Truth about the crime started to reach the light. On 22nd October 1992., Tadeusz Mazowiecki, special emissary of the Commission for Human Rights, reported that the exact place of the mass grave at Ovčara had been found. In December 1992. and March 1993., dr. Clyde Snow and his team carried out the first investigations of the grave. However, exhumation of the victims of the massacre was impossible due to Serb occupation of the area. Because of this, UNPROFOR forces kept watch over the graves for years to prevent evidence from being removed.

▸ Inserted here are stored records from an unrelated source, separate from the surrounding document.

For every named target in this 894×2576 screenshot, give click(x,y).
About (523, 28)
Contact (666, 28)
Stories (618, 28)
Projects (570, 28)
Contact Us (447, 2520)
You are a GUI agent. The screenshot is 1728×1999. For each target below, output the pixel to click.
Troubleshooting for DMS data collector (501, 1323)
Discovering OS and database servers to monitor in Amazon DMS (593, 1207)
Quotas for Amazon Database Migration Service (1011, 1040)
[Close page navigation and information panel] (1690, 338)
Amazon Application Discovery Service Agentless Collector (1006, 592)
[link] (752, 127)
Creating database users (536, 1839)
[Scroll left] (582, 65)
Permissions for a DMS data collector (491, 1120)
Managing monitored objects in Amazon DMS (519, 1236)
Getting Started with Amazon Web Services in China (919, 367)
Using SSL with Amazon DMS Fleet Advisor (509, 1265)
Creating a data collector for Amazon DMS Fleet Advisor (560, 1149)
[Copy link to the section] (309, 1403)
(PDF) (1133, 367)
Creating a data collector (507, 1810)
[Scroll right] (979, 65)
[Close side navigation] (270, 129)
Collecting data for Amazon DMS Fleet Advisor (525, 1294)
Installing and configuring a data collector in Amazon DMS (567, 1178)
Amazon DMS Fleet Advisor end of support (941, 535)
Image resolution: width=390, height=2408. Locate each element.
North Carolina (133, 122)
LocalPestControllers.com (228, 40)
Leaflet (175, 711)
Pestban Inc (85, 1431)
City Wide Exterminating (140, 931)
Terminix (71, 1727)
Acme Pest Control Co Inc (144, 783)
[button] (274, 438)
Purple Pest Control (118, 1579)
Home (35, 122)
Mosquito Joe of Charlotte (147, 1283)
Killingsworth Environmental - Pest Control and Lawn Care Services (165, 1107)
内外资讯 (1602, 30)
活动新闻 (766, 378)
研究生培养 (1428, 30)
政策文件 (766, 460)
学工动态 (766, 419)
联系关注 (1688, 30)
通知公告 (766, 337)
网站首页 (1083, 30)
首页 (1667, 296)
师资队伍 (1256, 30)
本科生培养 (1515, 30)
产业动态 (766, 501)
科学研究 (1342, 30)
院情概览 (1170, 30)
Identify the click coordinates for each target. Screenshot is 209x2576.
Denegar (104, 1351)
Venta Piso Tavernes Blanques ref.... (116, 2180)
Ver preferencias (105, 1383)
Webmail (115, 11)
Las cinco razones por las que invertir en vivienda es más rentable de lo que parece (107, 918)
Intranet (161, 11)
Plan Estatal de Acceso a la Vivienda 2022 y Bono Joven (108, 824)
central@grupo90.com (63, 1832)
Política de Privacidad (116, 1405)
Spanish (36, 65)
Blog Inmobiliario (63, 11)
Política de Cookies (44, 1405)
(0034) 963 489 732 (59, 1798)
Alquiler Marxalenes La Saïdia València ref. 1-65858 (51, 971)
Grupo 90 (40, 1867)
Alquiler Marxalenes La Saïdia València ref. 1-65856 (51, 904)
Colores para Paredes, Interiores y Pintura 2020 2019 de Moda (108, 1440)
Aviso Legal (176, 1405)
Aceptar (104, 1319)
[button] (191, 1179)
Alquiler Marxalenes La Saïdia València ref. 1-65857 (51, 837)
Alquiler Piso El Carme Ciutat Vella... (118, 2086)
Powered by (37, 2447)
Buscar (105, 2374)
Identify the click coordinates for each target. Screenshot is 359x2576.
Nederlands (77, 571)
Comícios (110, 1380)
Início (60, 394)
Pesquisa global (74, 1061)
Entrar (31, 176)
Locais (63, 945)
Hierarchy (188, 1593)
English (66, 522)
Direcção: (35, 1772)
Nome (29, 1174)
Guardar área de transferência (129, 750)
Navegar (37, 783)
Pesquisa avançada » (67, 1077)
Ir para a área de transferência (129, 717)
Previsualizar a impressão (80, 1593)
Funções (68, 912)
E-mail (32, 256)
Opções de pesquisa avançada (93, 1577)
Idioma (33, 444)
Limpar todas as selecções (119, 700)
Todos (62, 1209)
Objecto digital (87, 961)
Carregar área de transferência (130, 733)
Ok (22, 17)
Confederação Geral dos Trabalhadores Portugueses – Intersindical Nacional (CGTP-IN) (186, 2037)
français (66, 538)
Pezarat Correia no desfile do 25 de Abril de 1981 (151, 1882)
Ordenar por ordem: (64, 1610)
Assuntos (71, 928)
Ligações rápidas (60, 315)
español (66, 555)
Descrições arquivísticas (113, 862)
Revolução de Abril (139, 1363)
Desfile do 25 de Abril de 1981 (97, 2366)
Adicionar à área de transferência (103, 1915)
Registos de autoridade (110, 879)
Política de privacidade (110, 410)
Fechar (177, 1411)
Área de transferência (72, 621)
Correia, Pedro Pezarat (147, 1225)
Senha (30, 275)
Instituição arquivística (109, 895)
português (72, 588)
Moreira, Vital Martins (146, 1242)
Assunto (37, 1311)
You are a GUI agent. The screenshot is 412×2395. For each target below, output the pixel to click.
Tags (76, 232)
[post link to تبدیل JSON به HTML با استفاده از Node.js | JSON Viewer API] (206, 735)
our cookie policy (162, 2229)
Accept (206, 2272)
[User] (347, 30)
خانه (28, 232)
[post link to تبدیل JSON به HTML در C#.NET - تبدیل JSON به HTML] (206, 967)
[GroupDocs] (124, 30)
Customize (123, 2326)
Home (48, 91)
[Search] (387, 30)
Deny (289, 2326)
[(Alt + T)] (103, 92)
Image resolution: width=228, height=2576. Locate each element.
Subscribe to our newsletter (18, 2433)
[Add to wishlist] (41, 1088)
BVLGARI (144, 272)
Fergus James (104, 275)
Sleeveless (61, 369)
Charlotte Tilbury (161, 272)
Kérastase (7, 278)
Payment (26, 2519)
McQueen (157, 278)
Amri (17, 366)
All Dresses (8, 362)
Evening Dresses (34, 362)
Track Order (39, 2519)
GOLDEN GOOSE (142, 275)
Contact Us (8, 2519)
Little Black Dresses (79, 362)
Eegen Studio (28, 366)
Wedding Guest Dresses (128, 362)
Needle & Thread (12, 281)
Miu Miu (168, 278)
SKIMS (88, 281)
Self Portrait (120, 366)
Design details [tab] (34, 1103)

Exhumation of victims of massacre at Ovčara finally began on 31st August 1996., and lasted until October of the same year. During 40 days, some 200 bodies were uncovered, among them two women (Ružica Markobašić, who was five months pregnant, and Janja Pohorski) and three minors (Igor Kačić, Tomislav Baumgertner, Dragutin Balog), all three of them hada sister, three fathers with sons (Josip and Dragutin Balog, Andrija and Zoran Međeši, Karlo and Željko Rohaček), two born brothers (Tomislav and Vladimir Kolaki) and so on. Youngest identified victim was Igor Kačić (born 1975.) and the oldest was Dragutin Bosanac (born 1919.). By July 2006., 194 individuals had been identified, killed at age of 16 to 77 years. Some 60 persons are still considered disappeared.